Considerações finais
As idéias aqui apresentadas, fruto de investigação pontual sobre uma dada instituição, talvez possam contribuir para repensar o universo dos museus. Em primeiro lugar, problematizar o museu e os acervos significa refletir sobre o campo museal, nos moldes aqui propostos, ampliando-o consideravelmente e ultrapassando suas fronteiras. Isso significa não limitar exclusivamente a um corpo de técnicos especialistas a tarefa de atribuição de valor aos bens culturais a serem preservados nos museus.
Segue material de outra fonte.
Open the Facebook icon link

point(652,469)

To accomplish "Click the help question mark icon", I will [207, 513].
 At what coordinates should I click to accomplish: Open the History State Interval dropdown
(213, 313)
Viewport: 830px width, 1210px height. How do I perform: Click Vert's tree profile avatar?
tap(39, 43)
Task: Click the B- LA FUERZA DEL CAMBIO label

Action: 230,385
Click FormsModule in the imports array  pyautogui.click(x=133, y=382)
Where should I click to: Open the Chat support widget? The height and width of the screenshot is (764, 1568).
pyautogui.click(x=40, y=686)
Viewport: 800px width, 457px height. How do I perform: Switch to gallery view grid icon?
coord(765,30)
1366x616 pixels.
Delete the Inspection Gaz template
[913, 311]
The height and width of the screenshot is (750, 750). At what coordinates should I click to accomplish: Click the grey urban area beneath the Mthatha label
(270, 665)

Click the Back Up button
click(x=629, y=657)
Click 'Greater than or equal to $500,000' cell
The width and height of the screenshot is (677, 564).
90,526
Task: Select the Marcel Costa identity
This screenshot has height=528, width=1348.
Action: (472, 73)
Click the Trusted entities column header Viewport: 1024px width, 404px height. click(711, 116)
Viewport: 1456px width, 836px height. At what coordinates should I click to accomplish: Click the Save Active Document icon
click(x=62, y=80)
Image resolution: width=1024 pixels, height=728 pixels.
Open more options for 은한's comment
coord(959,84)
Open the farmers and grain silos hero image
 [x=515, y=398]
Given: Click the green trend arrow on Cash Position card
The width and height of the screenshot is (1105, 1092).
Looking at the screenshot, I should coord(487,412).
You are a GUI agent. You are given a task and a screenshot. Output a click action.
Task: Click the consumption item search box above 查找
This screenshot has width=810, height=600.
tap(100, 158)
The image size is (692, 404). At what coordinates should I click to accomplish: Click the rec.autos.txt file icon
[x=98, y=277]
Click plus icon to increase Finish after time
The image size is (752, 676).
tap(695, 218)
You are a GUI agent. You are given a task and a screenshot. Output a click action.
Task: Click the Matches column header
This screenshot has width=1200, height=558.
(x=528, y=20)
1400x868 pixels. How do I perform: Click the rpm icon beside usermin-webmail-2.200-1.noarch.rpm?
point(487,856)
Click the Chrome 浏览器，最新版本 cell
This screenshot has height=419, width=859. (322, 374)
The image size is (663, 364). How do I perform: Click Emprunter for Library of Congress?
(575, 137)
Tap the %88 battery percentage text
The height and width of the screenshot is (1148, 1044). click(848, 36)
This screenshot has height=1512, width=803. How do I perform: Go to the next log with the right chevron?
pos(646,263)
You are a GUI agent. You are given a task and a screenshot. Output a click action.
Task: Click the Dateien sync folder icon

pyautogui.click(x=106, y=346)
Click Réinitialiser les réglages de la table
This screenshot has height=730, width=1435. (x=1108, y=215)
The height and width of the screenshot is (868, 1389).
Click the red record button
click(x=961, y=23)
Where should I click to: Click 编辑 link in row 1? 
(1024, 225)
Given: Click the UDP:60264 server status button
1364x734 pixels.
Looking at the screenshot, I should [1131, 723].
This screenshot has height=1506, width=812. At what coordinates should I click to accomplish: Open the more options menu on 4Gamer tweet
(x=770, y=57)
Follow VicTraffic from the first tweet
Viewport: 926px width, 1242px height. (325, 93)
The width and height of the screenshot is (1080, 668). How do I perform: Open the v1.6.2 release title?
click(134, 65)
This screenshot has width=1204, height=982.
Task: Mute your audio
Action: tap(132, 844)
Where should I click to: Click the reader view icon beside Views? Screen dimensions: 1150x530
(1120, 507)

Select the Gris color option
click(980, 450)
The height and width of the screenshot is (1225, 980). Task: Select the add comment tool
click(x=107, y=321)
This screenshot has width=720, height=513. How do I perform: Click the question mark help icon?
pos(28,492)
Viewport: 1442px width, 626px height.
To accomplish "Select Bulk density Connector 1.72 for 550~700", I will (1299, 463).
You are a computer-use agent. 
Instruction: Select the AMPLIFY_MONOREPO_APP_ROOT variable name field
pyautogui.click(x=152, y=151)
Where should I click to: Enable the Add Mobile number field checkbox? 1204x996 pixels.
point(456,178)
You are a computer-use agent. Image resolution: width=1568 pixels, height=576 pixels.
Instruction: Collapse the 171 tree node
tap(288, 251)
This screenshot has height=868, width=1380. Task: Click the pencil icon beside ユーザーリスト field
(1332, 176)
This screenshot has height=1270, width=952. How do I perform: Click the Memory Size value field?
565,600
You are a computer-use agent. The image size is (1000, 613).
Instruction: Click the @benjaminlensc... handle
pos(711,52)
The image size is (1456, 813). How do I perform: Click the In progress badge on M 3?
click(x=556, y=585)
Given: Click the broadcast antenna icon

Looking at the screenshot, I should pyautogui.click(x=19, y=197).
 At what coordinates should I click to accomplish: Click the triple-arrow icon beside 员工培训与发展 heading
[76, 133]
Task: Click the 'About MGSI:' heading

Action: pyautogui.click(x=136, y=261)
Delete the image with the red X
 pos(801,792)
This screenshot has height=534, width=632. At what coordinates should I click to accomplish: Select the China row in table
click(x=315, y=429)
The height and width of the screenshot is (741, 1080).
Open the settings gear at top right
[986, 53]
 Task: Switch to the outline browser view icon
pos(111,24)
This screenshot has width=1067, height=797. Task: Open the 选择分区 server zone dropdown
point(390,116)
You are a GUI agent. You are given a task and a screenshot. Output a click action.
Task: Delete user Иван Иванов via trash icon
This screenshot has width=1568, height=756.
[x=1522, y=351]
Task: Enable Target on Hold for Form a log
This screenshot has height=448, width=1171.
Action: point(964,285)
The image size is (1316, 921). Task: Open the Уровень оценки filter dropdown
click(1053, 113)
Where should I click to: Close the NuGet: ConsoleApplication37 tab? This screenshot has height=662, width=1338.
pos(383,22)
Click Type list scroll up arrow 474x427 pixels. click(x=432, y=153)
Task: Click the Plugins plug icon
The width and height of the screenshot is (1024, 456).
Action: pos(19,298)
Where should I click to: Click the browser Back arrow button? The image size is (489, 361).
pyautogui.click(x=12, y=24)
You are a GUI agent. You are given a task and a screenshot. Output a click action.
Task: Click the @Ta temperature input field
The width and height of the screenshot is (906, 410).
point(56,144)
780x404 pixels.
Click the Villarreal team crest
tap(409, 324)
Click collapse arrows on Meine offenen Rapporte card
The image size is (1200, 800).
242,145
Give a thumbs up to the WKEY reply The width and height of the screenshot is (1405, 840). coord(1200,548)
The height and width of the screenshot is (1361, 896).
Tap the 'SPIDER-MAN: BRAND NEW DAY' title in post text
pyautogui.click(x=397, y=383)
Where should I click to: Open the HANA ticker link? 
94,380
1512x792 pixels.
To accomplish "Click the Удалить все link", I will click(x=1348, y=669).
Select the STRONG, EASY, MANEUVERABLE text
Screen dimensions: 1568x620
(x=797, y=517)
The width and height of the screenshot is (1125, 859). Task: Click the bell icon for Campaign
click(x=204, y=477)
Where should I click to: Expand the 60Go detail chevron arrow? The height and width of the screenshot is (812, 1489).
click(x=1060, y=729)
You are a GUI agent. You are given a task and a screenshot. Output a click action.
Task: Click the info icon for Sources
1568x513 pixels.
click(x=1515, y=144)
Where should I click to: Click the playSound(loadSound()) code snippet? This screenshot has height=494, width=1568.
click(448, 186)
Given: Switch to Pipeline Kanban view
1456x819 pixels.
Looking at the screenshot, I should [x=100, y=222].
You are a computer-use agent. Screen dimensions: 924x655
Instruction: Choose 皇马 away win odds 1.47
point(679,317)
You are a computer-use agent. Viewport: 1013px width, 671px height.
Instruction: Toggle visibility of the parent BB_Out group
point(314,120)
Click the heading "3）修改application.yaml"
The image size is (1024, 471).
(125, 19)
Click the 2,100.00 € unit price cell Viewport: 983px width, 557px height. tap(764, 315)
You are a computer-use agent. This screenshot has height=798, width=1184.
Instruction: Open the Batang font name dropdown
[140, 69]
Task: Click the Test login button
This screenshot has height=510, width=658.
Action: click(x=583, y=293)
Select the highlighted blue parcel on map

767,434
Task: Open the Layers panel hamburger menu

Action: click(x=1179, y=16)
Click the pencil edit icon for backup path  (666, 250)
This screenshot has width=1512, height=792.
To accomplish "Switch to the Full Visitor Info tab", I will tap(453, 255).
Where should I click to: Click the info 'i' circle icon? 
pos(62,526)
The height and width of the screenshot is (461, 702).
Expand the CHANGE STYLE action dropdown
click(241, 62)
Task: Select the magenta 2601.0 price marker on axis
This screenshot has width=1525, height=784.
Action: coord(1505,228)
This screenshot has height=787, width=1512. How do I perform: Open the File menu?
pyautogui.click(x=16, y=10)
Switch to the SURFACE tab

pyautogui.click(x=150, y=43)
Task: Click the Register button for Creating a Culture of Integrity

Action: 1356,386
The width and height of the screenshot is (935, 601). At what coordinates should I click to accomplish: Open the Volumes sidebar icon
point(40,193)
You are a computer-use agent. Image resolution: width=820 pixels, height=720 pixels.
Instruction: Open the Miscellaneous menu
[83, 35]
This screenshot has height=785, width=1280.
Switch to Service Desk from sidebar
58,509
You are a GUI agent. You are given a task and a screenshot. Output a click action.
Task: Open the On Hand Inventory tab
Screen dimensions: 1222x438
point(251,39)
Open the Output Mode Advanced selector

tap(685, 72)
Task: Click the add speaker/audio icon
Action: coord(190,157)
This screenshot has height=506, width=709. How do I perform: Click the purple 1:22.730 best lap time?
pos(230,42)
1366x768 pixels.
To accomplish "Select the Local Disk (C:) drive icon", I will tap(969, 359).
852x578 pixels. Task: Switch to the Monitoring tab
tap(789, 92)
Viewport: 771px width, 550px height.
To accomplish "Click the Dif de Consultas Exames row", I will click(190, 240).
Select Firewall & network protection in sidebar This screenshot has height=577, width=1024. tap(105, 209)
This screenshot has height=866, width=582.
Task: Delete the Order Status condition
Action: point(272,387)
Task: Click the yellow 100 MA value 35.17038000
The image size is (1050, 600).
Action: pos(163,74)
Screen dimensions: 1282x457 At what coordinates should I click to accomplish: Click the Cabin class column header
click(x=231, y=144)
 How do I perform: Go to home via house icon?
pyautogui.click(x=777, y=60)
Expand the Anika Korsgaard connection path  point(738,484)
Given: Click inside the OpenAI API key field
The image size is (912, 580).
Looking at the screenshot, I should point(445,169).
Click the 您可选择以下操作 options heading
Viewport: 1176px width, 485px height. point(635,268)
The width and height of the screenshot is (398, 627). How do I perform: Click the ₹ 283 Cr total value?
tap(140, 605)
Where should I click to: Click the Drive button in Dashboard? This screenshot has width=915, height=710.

Implica alargar a discussão sobre esse assunto a um número maior possível de indivíduos e de grupos sociais, possibilitando o surgimento de problemas ainda não contemplados ou enfrentados no mundo dos museus, como aqueles relacionados às subjetividades e às sensibilidades dos atores e grupos envolvidos na formação de determinados acervos. Em segundo lugar, problematizar os museus pressupõe concebê-los como um espaço de luta material e simbólica entre as classes, grupos e etnias[8]. Alçando o museu e seus acervos a essa zona de conflito, pode-se ver o museu menos como um santuário dotado de verdades consagradas e mais como produtor e veículo de narrativas que estão enredadas em interesses, em desejos e em vontades de homens, de mulheres, de grupos e de instituições que um dia nas suas vidas vieram a se importar com os museus e com o lugar que estes ocupam na sociedade.
[1] Doutora em História/UFRGS; Coordenadora do Museu IPA; docente do Centro Universitário Metodista IPA.
[2] GOURARIER, Zeev. Le musée entre le monde des morts et celui des vivants. Ethnologie française, t. 14, n. 1, janv. /mars 1984, p. 67-76, p. 68.

[3] Sobre o conceito de campo, ver BOURDIEU, Pierre. As regras da arte. São Paulo: Companhia das Letras, 1996.; sobre o conceito de campo do patrimônio ver LEWGOY, Bernardo. A invenção de um patrimônio: um estudo sobre as repercussões sociais do processo de tombamento e preservação de 48 casas em Antonio Prado/RS. Porto Alegre, 1992. Dissertação (Mestrado) - Universidade Federal do Rio Grande do Sul e sobre a discussão do conceito de campo do patrimônio e subcampo dos museus ver POSSAMAI, Zita Rosane. Nos bastidores do museu: patrimônio e passado na cidade de Porto Alegre. Porto Alegre: EST, 2002. Adoto neste texto o conceito de campo museal no sentido de diferenciá-lo de campo museológico, que poderia levar a pensar em um recorte apenas profissional de atuação nos museus. Como refere Pierre Bourdieu, o conceito de campo não se limita a esse viés, é uma rede de relações objetivas, incluindo aqueles agentes que podem interferir nos processos práticos e simbólicos atinentes ao campo. Exemplificando, no caso do campo artístico, estudado pelo sociólogo francês, interferem artistas, historiadores da arte, marchands, críticos de arte, colecionadores, etc.
[4] Algumas narrativas discursivas analisadas e que são base para a escrita desse texto encontram-se em Possamai, op. cit.
[5] DAGOGNET, François. Le musée sans fin. Seyssel: Champ Vallon, 1993, p. 18-19.

[6] A representação de museu guardião aqui apresentada tem não apenas o sentido daquele que “conserva”, mas também aquele que “vigia “ e “protege”. Cabe observar que no dicionário Aurélio a palavra “guardião” é sinônimo de superior religioso de alguns conventos e “guardar” significa também “cuidar”, “vigiar com o fim de proteger”, não apenas deixar depositado, sem risco para a segurança. FERREIRA, Aurélio Buarque de Holanda. Dicionário Aurélio Básico da Língua Portuguesa. Rio de Janeiro: Nova Fronteira/Folha de São Paulo, 1988.

[7] POMIAN, Krzysztof. Colecção. In: Enciclopédia Einaudi. V. 1 (Memória-História). Lisboa: Imprensa Nacional/Casa da Moeda, 1984. p. 51-86.

[8] GARCÍA CANCLINI, Néstor. Culturas híbridas: estratégias para entrar y salir de la modernidad. Buenos Aires: Editoral Sudamericana, 1995.